Modelle des ursprünglichen Aussehens (Foto: ASM: Forschungsinstitut für Edelmetalle und Metallchemie Schwäbisch-Gmünd; St. Gussmann)
Modelle des ursprünglichen Aussehens (Foto: ASM: Forschungsinstitut für Edelmetalle und Metallchemie Schwäbisch-Gmünd; St. Gussmann)

Archäologische Eisenfunde sind häufig bis zur Unkenntlichkeit korrodiert. Grundlage einer fachgerechte Freilegung und einer abschließenden Rekonstruktion sind Röntgenuntersuchungen, die nicht oder nur schwach korrodierte Zonen im Inneren der Rostklumpen sichtbar machen. Eine dreidimensionale Darstellung ist durch Computertomographie möglich. Das Beispiel zeigt ein Werkzeugset, das dem Toten mitgegeben wurde. Erkennbare Details der  Werkzeuge wurden zunächst modelliert. In einem zweiten Schritt wurden die Werkzeuge dann anhand dieser Modelle nachgeschmiedet und können nun auf ihre Funktionstüchtigkeit getestet werden.

Wer war „Otzi“?

Besuch von Gemeindevertretern aus Otzing, Bürgermeister Johannes Schmid und Staatsminister Bernd Sibler während der Restaurierungsarbeiten im Oktober 2014  (Foto: ASM: St. Friedrich)
Besuch von Gemeindevertretern aus Otzing, Bürgermeister Johannes Schmid und Staatsminister Bernd Sibler während der Restaurierungsarbeiten im Oktober 2014 (Foto: ASM: St. Friedrich)

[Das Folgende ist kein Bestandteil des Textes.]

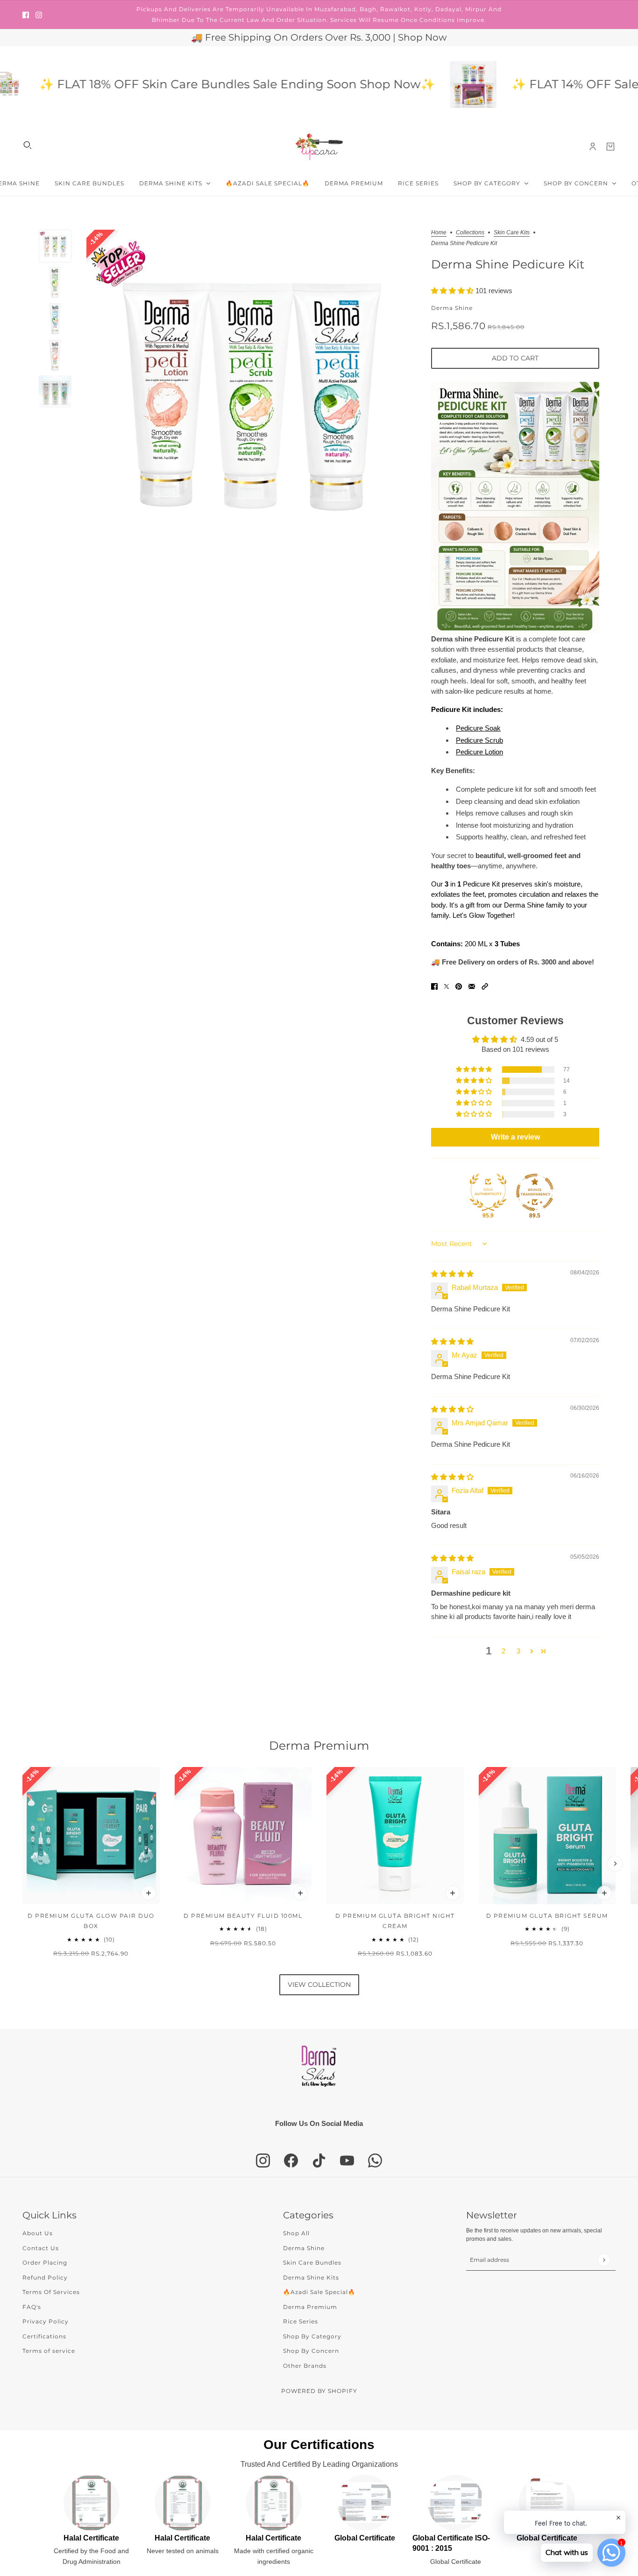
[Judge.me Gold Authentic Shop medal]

Die Erforschung des Keltengrabes von Otzing ergab eine Fülle von Details, die den Verstorbenen heute wieder ein Stück lebendig machen. Der etwa 20-30 Jahre alte Mann war aufgrund einer Erkrankung stark eingeschränkt und konnte kaum laufen. Trotzdem wurde er mit allen Ehren als hochstehende Persönlichkeit bestattet und stand trotz seiner Behinderung auch zu Lebzeiten an der Spitze seiner Gemeinschaft. Pferdegeschirr, Zuggeschirr und beschlagenen Wagenteile bezeugen Wohlstand. Der Dolch, den er bei sich hatte, war das Statussymbol der Führungselite. Das zahlreiche Geschirr war dazu gedacht, auch im Jenseits weiter seine Rolle als Gastgeber ausüben zu können.